When, four years later, this sister drowned in a nearby river after becoming fixated on and following a group of grasshoppers out into the current, Arce’s mother was said to be a shell; one whose death a few months thereafter was attributed in the marginal notes of her parish death certificate to an alma derrotada or broken spirit.
Antonio and his sister having been the only two of their mother’s five births to survive past six weeks, Arce was alone. The twelve-year-old was expected to walk to a distant aunt in Manizales but instead kept walking until reaching Cali. Cali, a genuine city, was unlike anything Arce had seen to that point. On arrival there he could not read or write, had never really even seen a proper book, but he soon taught himself to do both at an astonishing rate. Discovering that neither activity led directly to food he ran with loosely organized gangs that operated petty crime operations like street fighting for which he demonstrated considerable aptitude, often deriving significant income by playing the part of the much younger overmatched opponent before violently and remuneratively revealing the truth.

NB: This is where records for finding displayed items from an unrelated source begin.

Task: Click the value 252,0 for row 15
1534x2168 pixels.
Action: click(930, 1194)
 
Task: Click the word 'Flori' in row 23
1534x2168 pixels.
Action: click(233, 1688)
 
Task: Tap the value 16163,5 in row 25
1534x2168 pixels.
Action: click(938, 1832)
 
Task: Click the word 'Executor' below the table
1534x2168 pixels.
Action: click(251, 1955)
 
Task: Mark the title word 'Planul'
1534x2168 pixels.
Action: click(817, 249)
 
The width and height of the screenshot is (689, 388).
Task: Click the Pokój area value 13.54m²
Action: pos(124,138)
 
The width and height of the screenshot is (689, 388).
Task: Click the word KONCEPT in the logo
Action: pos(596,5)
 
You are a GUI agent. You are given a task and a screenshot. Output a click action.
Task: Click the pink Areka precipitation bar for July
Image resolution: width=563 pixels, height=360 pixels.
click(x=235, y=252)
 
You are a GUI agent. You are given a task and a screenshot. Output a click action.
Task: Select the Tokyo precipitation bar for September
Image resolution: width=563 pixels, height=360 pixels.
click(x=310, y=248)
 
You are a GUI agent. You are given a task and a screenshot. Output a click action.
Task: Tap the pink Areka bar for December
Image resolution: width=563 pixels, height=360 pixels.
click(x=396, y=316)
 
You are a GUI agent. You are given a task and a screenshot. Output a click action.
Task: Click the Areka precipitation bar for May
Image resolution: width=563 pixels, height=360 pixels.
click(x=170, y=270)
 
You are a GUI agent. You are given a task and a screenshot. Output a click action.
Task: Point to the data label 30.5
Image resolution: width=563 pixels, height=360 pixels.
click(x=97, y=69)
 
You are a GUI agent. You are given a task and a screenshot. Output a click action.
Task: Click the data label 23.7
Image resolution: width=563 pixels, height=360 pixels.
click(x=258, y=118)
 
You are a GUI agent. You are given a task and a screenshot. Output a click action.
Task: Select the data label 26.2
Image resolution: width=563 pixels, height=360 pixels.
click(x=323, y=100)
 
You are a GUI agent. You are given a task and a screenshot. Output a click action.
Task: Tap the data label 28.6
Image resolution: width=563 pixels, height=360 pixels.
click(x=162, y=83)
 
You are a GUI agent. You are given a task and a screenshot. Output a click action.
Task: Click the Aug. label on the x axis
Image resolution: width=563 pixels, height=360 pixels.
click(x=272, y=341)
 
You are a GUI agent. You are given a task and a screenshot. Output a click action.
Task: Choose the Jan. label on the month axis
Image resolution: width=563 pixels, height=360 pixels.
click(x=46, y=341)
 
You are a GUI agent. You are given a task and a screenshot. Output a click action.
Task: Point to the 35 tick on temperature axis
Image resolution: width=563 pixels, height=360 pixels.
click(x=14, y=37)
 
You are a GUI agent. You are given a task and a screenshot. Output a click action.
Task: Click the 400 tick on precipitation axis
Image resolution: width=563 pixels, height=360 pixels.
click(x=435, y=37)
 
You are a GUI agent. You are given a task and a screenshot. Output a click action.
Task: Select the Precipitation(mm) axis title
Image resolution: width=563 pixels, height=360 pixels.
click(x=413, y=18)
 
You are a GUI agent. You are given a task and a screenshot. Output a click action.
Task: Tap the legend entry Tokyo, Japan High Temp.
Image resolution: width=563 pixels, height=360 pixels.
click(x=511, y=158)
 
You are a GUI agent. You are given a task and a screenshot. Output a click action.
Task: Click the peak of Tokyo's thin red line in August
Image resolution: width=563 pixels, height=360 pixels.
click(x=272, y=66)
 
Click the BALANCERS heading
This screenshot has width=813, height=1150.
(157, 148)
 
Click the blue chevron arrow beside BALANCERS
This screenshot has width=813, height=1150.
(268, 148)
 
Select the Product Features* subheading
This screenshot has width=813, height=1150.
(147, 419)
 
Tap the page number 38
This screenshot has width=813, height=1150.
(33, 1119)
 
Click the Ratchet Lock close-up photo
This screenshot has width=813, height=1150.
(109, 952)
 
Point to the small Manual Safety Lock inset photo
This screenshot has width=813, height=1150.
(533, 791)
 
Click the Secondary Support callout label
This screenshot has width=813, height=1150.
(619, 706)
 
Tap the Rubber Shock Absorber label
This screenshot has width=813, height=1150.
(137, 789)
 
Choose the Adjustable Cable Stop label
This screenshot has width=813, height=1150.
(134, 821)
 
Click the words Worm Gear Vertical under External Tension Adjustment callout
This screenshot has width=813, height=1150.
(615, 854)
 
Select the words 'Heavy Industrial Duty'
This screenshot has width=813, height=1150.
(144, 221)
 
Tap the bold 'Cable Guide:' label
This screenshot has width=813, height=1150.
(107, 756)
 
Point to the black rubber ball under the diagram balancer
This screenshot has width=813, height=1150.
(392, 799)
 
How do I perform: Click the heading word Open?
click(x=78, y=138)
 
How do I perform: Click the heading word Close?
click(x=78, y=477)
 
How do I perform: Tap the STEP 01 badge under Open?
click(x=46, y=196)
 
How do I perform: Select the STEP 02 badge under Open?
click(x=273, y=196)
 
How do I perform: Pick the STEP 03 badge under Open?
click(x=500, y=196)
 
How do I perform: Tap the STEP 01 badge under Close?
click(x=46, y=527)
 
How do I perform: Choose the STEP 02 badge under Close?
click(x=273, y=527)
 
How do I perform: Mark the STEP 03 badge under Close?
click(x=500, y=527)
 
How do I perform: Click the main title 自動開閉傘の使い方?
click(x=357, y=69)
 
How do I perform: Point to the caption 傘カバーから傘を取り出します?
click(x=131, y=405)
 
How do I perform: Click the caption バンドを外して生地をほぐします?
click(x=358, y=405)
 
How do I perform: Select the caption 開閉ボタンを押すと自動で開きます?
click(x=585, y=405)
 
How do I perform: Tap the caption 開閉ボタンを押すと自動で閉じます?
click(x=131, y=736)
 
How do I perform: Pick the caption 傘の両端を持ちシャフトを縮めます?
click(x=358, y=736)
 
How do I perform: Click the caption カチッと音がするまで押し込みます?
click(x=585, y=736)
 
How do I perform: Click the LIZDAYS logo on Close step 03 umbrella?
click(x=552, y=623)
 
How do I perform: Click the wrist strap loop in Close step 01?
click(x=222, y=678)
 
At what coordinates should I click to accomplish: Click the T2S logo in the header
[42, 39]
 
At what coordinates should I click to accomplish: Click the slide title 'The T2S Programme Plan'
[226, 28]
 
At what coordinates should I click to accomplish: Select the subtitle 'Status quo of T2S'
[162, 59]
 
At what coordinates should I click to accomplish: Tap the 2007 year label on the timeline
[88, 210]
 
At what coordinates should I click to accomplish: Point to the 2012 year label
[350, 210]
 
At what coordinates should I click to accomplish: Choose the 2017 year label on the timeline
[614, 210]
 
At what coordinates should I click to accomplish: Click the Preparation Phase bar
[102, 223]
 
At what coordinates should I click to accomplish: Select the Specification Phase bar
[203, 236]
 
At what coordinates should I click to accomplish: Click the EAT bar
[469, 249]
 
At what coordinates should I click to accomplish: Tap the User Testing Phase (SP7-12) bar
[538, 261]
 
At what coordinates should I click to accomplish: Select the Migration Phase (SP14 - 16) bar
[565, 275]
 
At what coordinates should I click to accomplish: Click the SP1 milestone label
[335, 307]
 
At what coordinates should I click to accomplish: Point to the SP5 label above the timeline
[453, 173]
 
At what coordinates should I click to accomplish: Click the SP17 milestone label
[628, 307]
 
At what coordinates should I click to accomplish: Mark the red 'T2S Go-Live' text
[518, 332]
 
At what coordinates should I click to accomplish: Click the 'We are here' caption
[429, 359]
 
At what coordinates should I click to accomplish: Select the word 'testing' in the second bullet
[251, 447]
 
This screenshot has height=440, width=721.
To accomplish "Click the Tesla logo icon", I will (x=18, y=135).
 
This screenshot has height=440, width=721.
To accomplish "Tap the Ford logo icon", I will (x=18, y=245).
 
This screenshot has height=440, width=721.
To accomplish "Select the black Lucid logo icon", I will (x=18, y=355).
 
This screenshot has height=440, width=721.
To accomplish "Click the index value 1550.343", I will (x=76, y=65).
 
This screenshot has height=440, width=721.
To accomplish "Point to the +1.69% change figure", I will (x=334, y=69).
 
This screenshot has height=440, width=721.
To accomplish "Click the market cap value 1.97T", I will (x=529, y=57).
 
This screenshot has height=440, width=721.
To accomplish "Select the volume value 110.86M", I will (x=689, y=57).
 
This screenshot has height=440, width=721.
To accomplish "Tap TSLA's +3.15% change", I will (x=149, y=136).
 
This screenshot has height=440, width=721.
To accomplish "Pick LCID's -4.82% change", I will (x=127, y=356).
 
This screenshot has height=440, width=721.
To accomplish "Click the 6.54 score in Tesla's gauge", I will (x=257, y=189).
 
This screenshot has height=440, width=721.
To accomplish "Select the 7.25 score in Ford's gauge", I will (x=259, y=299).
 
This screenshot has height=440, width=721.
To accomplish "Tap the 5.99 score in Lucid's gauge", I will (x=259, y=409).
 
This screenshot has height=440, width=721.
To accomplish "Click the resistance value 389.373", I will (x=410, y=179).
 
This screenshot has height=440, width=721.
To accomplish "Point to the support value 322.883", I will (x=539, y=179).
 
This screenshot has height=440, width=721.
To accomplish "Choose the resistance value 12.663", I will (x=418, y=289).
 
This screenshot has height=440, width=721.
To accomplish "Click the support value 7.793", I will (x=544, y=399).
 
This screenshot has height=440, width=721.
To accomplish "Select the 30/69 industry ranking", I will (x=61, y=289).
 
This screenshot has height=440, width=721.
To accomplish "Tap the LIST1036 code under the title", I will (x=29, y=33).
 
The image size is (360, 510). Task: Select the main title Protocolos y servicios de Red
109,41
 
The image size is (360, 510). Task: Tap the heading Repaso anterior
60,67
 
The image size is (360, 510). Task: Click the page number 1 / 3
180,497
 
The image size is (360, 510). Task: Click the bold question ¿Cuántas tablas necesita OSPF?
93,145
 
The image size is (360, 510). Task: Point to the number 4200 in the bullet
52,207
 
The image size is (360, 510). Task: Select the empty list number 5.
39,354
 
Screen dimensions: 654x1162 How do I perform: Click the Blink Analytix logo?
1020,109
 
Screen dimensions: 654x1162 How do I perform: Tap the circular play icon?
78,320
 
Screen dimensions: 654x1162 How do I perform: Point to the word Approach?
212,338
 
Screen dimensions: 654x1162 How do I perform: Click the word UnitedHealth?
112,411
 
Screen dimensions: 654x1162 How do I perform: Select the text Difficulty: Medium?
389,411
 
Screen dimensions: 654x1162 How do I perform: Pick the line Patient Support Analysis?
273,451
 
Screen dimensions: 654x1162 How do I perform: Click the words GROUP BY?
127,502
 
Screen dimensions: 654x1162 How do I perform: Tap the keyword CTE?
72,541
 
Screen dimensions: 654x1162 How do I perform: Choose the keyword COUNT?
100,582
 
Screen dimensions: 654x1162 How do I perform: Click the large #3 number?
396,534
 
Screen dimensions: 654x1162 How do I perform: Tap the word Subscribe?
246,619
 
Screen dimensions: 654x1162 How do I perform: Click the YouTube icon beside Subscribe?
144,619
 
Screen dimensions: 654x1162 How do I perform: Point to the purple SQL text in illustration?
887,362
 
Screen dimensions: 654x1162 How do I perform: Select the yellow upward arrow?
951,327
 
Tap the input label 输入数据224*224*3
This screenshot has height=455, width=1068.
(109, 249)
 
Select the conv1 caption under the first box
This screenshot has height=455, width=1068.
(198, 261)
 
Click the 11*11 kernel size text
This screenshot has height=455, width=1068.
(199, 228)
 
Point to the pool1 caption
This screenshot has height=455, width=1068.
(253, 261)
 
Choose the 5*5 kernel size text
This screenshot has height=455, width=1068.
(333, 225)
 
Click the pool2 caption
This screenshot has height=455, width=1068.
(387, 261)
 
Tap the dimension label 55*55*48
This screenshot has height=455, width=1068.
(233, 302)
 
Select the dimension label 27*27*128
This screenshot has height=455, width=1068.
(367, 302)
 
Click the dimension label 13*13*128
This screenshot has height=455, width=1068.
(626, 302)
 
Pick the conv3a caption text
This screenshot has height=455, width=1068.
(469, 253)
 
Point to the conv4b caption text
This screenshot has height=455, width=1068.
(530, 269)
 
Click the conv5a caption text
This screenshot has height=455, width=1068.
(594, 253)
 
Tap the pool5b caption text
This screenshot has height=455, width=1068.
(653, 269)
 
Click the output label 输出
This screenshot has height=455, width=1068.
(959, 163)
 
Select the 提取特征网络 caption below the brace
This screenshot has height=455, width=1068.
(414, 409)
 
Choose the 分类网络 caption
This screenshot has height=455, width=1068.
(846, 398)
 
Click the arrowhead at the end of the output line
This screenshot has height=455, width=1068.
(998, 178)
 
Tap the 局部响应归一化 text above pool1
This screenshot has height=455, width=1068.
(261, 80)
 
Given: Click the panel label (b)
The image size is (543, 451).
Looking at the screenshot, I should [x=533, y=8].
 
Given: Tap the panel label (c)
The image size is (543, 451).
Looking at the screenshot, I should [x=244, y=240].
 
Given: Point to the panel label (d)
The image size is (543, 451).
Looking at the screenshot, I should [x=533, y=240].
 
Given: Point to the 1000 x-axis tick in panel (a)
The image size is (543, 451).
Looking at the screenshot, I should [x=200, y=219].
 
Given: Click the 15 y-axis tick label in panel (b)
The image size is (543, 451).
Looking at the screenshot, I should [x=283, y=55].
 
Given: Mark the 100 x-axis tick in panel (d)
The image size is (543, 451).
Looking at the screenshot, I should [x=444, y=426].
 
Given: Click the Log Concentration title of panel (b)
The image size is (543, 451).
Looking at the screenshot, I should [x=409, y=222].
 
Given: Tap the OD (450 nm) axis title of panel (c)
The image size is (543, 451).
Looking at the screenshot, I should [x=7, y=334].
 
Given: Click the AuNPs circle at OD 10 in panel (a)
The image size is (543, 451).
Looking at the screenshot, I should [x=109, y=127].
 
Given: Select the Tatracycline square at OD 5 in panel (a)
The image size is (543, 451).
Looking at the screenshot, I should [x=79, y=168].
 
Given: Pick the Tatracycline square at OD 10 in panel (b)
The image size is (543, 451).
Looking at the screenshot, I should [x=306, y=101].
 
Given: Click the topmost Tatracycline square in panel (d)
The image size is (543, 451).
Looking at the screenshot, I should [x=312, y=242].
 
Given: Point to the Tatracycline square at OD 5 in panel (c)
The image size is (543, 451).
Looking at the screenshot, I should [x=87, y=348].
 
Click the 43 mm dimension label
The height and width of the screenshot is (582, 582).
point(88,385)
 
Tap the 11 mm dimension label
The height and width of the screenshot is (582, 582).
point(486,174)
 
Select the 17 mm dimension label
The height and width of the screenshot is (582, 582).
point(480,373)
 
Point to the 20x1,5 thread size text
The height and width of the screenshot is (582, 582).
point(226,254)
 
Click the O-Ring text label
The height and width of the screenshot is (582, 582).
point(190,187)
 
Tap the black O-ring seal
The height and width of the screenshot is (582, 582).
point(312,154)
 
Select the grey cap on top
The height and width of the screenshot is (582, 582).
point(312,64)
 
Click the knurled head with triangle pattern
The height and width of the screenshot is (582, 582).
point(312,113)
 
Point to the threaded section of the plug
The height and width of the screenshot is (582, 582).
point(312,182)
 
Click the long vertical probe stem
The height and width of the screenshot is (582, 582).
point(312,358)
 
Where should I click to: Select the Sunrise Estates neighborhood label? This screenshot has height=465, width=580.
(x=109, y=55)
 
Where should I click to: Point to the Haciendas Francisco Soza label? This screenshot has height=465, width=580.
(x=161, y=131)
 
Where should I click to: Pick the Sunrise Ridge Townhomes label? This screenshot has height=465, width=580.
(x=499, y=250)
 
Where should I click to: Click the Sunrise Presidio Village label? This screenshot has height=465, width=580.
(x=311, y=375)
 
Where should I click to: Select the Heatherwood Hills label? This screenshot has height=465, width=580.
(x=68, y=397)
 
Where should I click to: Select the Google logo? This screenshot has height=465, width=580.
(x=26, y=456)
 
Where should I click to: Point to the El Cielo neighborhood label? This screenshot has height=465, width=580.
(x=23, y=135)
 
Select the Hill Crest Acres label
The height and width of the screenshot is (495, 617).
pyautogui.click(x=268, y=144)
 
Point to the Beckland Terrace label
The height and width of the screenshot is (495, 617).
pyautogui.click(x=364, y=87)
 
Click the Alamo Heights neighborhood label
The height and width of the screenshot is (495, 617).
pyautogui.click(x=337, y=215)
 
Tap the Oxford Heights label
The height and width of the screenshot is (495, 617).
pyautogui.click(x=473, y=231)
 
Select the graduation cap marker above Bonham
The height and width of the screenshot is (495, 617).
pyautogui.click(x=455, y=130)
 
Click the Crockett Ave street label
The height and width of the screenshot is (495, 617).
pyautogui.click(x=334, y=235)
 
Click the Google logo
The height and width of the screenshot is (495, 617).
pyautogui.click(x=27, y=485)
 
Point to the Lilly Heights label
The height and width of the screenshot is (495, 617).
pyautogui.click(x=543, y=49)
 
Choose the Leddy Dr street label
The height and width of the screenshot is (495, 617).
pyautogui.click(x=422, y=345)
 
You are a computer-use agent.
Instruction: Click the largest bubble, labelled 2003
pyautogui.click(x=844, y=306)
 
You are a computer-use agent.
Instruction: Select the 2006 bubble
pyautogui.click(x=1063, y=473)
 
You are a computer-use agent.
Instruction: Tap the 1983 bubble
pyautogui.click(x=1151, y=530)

At seventeen Arce joined Colombia’s military primarily in the hopes that their uniform might serve as a kind of explanation that would reduce the fear he seemed to inspire in perceptive women. He rose quickly, his unlikely pairing of effortless physical and mental courage and elite intelligence something that others almost gathered to observe. The explanation worked as well and at age twenty-five Colonel Antonio Arce married Damiana Villabón who on March 6, 1927 gave birth to their only child, Margarita.
The following year, Arce’s dissatisfaction with military service culminated in his refusal to obey multiple orders to shoot during the so-called Banana Massacre, refusals that resulted in his death being ordered and his sudden flight with wife and daughter to Colombia’s coastal region and Barranquilla in particular. Not a great deal is known of Arce’s ensuing decades in Barranquilla other than the fact that he managed to amass a considerable amount of land and other property under the assumed name of Nio de Santos. Nor is there any continued record, or explanation for the absence, of either Damiana or Margarita from this time forward.
What is known is that in 1948, following the assassination of presidential candidate Jorge Eliécer Gaitán, Colombia descended into a kind of savage civil war between its two political parties: the Conservative Party (think military, church etc.) and the Liberal Party (think social reformists). As the country (especially the rural parts) sank into anarchic chaos one of the few things both parties could agree on was that they wanted Antonio Arce added to the list of more than 200,000 dead. Arce’s ultimate response was the abandonment of everything he’d built with the exception of the twenty-two foot boat he used to sail to Cuba.